Breivik: Court in Norway hears killer took stimulants
- Published
Anders Behring Breivik took stimulants before he launched his deadly attacks in Norway on 22 July of last year, his trial in Oslo has heard.
Expert witness Joerg Moerland, a professor of forensic toxicology, said the killer had taken a cocktail of ephedrine, caffeine and aspirin (ECA).
"You can say that he was lightly to moderately drugged," he told the court.
Experts in far-right ideology told the trial Breivik's ideas should not be seen as the ramblings of a madman.
Breivik admits the attacks in Oslo and on the island of Utoeya, in which 77 people died and 242 were wounded.
The trial is seeking to establish whether the 33-year-old is sane, in which case he will be sent to prison.
If not, he will be held in a psychiatric institution.
Breivik denies criminal responsibility, arguing his attacks were necessary to combat multiculturalism and prevent a "Muslim invasion" of Norway and Europe.
'Home-made cocktail'
On Day 28 of the trial, Prof Moerland, from the Norwegian Institute of Public Health, said medical records showed that on the night after his arrest, he appeared "lightly drugged" and "there were traces of ephedrine".

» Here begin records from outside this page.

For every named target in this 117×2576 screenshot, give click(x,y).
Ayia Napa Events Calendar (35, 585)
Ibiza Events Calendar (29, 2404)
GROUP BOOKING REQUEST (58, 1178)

The professor asked Breivik if he had used an ECA-stack type combination of drugs on the day of the attacks.
"Yes, that's correct," the defendant replied.
"I had made it myself with the help of three ingredients and the dosage was about 50% stronger than commercial products."
"You can say that he was lightly to moderately drugged by a centrally stimulating substance - a combination of ephedrine and caffeine," the expert told the court.
Breivik said he had tried out different doses of anabolic steroids and ECA before the attacks "to make sure my body could handle it".
Asked if anabolic steroids, used to build up muscle, could have also been a factor in the attacks, Prof Moerland said: "As I see it, the steroids had no supplementary effect but I cannot rule out the possibility that this may have contributed to aggressiveness and agitation."
Addressing the court later on Thursday, Holocaust historian Terje Emberland said Breivik's views could be described as "fascistic", and that some people shared his ideas.
His "distorted world view" had allowed him to "elevate himself above the law and consider his terrorist activities as a legitimate resistance, a fight", he suggested.
Asked by a prosecutor when extremism could descend into madness, Mr Emberland said: "That is an extremely complex question."
'Lone attacker'
Breivik's bomb attack on government buildings in Oslo killed eight people and wounded 209.
Hours later, he shot dead 67 people and wounded 33 - most of them teenagers - at a youth camp of Norway's ruling Labour Party on Utoeya. A further two people died there by falling or drowning.
After weeks of harrowing evidence from survivors of both attacks, many of them injured, state testimony was introduced this week.
On Wednesday, police said they were confident that Breivik had acted on his own, and said they had found no evidence he belonged to a Europe-wide anti-Muslim network.
Breivik insisted that a militant group called Knights Templar did exist, and he warned that a new attack would be launched within the next 15 months.
But chief investigator Kenneth Wilberg told the court that police were sure of their findings.
"Nothing in our investigation supports [the assertion] that the Knights Templar exist," he said.